Global Policy Forum

Five Nations to Tax Airfare to Raise


By Celia W. Dugger

New York Times
September 19, 2006

A group of countries led by France plan to raise at least $300 million next year, mostly through taxes on airline tickets, to help pay for the treatment of children with AIDS, tuberculosis and malaria, a senior French official said yesterday.

The countries, acting through a new Geneva-based organization called Unitaid, plan to pool their buying power and have asked former President Bill Clinton's foundation to negotiate with drug companies for volume discounts. The countries - France, Brazil, Britain, Norway and Chile - will announce the new undertaking today at the United Nations.

In all, they say, the plan can help pay for the treatment of 100,000 children with AIDS, and another 100,000 people who have become resistant to antiretroviral AIDS drugs, as well as the treatment of 150,000 children with tuberculosis and 28 million with malaria."We would not permit thousands of children to die in the United States and France," said Jean Dussourd, a French official who is coordinating the project for President Jacques Chirac. "Why should we allow that in Asia and Africa?"

The new infusion of money was welcomed by public health experts, who said long-term financing through dedicated taxes was especially suited for the lifelong treatment of people with AIDS. Though France and the other donors have promised that the aid will be in addition to other poverty financing, some analysts, like Steven Radelet at the Center for Global Development in Washington, worry that the airline tax revenue will eventually supplant traditional sources of assistance from annual government budgets.

Other experts warned that the focus on the purchase of medicine and diagnostic tests did not deal with the most difficult obstacles to treatment in Africa: the extreme shortage of health workers and broken-down public health systems. "Any solution that addresses diagnostics and drugs but not the human resources crisis and the lack of political will in many African settings will not be comprehensive," said Dr. Mark W. Kline, a pediatrics professor at the Baylor College of Medicine in Houston, which is sponsoring 50 American pediatricians working in seven African countries.

Officials from France and the William J. Clinton Foundation say Unitaid's aim is not to single-handedly deliver AIDS drugs to children and other neglected groups, but to provide a reliable source of financing for the medicine and diagnostics and to free up other groups to focus on systemic problems in African public health. "We'll have a sustainable way to assure a supply of drugs and tests for the long term," said Ira Magaziner, who leads the Clinton Foundation's AIDS program. Buying in bulk, he said, would also allow Unitaid to negotiate significantly lower prices.

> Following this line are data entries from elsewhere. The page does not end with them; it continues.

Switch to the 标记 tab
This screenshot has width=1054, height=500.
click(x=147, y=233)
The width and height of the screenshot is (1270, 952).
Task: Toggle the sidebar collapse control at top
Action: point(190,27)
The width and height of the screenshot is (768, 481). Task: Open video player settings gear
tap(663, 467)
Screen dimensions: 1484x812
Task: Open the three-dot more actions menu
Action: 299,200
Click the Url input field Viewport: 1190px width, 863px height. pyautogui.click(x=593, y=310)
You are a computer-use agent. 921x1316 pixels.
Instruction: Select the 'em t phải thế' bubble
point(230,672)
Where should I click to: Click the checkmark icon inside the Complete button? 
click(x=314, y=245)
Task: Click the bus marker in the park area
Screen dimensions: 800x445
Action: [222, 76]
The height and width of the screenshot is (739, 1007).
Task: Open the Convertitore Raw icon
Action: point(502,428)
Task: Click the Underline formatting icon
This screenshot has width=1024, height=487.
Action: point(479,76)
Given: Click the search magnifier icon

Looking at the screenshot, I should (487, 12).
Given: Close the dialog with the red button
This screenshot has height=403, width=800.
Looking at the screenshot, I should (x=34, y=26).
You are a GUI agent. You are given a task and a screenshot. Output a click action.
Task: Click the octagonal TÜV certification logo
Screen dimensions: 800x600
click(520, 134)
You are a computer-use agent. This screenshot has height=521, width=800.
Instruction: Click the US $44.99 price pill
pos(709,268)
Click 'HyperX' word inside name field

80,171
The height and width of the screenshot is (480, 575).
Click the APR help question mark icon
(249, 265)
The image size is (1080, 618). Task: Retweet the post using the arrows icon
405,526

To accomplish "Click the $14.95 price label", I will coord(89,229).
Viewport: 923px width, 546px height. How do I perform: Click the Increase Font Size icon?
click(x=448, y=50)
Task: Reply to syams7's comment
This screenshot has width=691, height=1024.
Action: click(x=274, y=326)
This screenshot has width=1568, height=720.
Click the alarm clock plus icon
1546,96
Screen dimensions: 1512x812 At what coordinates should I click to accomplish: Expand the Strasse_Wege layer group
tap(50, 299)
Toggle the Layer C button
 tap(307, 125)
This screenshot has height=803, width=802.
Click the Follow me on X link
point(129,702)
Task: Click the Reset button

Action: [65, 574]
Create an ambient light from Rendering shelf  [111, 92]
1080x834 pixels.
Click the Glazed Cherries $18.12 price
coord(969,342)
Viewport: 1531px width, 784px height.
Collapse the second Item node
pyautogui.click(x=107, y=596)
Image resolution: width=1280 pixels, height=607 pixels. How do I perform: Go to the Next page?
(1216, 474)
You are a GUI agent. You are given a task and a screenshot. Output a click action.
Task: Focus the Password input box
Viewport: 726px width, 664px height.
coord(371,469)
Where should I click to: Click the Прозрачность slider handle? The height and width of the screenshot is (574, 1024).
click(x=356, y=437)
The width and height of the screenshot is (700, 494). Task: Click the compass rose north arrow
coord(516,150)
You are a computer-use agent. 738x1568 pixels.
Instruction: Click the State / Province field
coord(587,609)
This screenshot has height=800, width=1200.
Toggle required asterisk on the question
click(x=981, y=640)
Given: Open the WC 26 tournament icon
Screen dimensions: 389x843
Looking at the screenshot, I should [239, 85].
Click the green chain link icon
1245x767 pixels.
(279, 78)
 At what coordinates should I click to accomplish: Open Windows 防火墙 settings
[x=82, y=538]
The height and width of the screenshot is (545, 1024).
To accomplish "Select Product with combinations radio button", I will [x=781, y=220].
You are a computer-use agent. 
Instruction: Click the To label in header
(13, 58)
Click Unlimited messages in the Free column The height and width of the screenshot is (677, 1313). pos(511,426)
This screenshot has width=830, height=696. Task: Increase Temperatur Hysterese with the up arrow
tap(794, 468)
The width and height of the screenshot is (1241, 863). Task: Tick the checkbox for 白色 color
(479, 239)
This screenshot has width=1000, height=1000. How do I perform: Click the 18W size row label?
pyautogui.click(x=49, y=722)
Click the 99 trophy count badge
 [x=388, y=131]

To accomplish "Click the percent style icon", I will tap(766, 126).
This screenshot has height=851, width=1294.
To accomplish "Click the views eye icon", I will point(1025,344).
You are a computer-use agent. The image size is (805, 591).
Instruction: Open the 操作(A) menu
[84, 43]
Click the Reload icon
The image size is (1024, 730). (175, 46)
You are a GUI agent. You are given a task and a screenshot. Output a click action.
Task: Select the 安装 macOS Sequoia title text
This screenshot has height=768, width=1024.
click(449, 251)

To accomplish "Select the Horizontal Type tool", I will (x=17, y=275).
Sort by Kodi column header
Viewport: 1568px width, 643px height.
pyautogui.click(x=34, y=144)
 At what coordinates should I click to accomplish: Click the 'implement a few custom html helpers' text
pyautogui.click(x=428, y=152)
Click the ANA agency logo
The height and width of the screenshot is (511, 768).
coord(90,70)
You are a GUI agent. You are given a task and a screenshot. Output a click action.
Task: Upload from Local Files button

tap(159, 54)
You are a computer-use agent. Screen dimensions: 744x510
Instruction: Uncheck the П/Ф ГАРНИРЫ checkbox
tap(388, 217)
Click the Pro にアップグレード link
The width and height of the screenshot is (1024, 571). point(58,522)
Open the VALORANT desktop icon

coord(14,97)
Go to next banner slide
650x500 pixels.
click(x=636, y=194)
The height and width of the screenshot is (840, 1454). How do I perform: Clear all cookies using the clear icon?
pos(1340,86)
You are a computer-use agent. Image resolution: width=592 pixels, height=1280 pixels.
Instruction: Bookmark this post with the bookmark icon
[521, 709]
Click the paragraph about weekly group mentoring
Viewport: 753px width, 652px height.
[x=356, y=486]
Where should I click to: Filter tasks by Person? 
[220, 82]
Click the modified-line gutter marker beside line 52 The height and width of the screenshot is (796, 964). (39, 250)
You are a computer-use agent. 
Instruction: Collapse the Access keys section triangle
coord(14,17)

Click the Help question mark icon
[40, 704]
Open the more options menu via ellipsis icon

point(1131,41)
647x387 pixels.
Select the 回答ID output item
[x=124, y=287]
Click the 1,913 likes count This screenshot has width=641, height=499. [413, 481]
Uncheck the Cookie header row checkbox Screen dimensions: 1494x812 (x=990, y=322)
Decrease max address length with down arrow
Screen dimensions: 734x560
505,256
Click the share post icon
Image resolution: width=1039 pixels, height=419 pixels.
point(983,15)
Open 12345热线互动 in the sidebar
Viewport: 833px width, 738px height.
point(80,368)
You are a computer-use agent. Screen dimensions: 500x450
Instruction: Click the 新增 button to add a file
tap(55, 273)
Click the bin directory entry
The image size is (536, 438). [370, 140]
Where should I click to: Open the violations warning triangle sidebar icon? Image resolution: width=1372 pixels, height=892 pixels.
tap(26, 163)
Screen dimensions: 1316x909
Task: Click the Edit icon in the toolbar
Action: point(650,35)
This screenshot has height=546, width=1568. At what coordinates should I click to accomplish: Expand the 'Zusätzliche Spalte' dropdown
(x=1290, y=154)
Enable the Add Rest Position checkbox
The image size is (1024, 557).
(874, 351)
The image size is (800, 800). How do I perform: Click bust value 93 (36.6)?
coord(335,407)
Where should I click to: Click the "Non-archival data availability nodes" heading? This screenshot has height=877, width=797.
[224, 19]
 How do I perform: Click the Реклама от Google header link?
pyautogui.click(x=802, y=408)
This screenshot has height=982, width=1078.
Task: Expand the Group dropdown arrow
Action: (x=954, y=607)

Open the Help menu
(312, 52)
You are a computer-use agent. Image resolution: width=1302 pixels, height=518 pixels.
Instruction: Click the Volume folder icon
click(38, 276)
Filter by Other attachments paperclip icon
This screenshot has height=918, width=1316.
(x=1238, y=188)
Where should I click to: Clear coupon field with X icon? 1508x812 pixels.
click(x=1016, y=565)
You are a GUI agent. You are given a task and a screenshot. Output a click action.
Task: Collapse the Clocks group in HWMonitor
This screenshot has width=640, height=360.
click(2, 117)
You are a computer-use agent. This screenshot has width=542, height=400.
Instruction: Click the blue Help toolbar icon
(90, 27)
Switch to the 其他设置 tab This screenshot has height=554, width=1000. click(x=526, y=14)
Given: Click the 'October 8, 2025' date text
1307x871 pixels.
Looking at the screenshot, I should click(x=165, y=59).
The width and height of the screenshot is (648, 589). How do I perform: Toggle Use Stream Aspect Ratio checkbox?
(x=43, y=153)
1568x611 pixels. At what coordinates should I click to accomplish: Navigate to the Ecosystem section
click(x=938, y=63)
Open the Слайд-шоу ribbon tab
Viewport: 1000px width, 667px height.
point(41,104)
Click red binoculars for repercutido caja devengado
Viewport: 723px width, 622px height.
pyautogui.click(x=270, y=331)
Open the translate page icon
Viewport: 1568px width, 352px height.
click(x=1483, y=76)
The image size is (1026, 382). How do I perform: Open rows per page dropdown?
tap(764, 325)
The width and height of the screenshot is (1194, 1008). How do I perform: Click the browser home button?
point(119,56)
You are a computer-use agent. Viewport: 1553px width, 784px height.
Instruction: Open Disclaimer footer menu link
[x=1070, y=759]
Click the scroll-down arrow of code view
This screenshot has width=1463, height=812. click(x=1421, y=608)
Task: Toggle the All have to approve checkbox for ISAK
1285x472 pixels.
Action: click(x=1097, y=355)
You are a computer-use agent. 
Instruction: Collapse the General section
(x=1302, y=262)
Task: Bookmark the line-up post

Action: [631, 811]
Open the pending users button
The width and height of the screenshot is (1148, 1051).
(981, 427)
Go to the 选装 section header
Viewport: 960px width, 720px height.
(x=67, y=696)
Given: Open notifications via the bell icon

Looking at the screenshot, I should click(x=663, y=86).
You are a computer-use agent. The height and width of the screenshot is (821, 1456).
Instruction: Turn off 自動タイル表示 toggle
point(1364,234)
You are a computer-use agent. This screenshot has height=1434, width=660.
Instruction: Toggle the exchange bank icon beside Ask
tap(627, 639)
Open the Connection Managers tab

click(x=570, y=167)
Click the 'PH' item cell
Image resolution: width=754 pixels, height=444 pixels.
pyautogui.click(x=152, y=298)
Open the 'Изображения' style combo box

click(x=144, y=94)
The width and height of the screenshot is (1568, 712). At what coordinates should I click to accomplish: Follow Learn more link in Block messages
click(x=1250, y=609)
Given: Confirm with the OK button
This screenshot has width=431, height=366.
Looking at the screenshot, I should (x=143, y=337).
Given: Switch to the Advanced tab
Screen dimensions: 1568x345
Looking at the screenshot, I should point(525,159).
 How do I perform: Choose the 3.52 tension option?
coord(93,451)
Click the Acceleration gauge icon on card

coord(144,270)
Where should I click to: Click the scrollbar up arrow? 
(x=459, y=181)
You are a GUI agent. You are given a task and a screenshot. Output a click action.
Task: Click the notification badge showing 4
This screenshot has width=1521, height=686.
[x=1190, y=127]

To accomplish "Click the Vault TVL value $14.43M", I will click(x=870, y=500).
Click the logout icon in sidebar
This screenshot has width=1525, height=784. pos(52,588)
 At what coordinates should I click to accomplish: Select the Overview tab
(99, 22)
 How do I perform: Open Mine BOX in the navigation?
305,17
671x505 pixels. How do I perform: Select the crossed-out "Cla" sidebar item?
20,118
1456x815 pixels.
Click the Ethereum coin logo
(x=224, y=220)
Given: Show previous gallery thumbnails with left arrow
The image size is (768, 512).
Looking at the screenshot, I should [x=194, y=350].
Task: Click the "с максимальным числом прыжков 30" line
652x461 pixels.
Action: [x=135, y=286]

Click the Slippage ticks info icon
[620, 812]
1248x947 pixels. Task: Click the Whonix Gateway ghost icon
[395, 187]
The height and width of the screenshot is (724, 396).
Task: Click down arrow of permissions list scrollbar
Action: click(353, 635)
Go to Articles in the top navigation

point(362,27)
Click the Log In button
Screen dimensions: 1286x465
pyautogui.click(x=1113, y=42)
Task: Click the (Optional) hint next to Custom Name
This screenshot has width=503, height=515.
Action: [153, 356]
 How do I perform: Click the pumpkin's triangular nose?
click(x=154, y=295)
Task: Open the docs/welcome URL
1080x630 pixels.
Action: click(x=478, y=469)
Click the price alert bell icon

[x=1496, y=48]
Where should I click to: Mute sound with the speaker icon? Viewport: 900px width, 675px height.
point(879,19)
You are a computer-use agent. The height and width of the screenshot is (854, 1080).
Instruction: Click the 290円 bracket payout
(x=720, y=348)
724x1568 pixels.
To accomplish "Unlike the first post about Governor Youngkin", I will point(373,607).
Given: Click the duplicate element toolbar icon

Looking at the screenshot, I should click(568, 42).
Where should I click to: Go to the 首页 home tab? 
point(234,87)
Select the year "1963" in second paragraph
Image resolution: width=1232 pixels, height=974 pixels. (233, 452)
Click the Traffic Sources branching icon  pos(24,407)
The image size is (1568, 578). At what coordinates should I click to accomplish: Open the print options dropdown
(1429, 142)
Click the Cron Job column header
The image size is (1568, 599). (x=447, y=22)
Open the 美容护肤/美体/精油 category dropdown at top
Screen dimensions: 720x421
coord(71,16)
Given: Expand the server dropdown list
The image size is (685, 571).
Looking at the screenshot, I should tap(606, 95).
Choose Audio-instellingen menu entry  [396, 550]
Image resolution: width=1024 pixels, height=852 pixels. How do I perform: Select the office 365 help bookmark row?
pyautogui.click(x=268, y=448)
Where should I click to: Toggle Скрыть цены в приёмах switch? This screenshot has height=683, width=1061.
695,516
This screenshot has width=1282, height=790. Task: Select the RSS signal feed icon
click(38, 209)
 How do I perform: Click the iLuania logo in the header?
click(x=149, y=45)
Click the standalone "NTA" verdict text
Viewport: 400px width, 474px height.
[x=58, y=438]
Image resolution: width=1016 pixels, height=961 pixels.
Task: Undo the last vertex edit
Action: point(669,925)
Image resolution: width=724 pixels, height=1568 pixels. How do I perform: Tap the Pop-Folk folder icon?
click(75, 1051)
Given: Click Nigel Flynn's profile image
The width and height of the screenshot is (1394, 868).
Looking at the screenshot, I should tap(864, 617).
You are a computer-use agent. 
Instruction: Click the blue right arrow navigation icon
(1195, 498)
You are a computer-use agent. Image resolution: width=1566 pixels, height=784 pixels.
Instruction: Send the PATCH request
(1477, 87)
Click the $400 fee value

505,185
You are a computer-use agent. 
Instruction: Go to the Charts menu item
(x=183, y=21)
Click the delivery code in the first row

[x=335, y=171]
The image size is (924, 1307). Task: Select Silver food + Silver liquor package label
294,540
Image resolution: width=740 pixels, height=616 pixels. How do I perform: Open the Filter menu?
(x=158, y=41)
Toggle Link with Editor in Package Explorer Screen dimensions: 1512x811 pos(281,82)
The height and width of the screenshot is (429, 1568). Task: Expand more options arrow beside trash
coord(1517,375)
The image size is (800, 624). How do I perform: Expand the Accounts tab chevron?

France is the dominant donor to Unitaid, providing $250 million of the $300 million for next year, all from an airline ticket tax it began collecting this summer. It is charging 4 euros, about $5, for every international economy ticket and 40 euros, about $51, for first-class ones. Britain is contributing about $25 million next year, drawn from its growing foreign aid budget, an amount that will rise to $76 million by 2010, British officials said.

A dozen more countries are actively considering contributing by imposing airline ticket taxes of their own, Mr. Dussourd said. The United States, which has its own ambitious global AIDS program, has rejected the idea of financing a health program with an airline tax.

The United Nations AIDS agency estimates that only about 80,000 of the 660,000 children who need antiretroviral drugs globally are getting them. Mr. Clinton said in an interview yesterday that the money from Unitaid means poor countries with high H.I.V. infection rates would not have to ask themselves, "Shall I save three 20-year-olds or two kids?"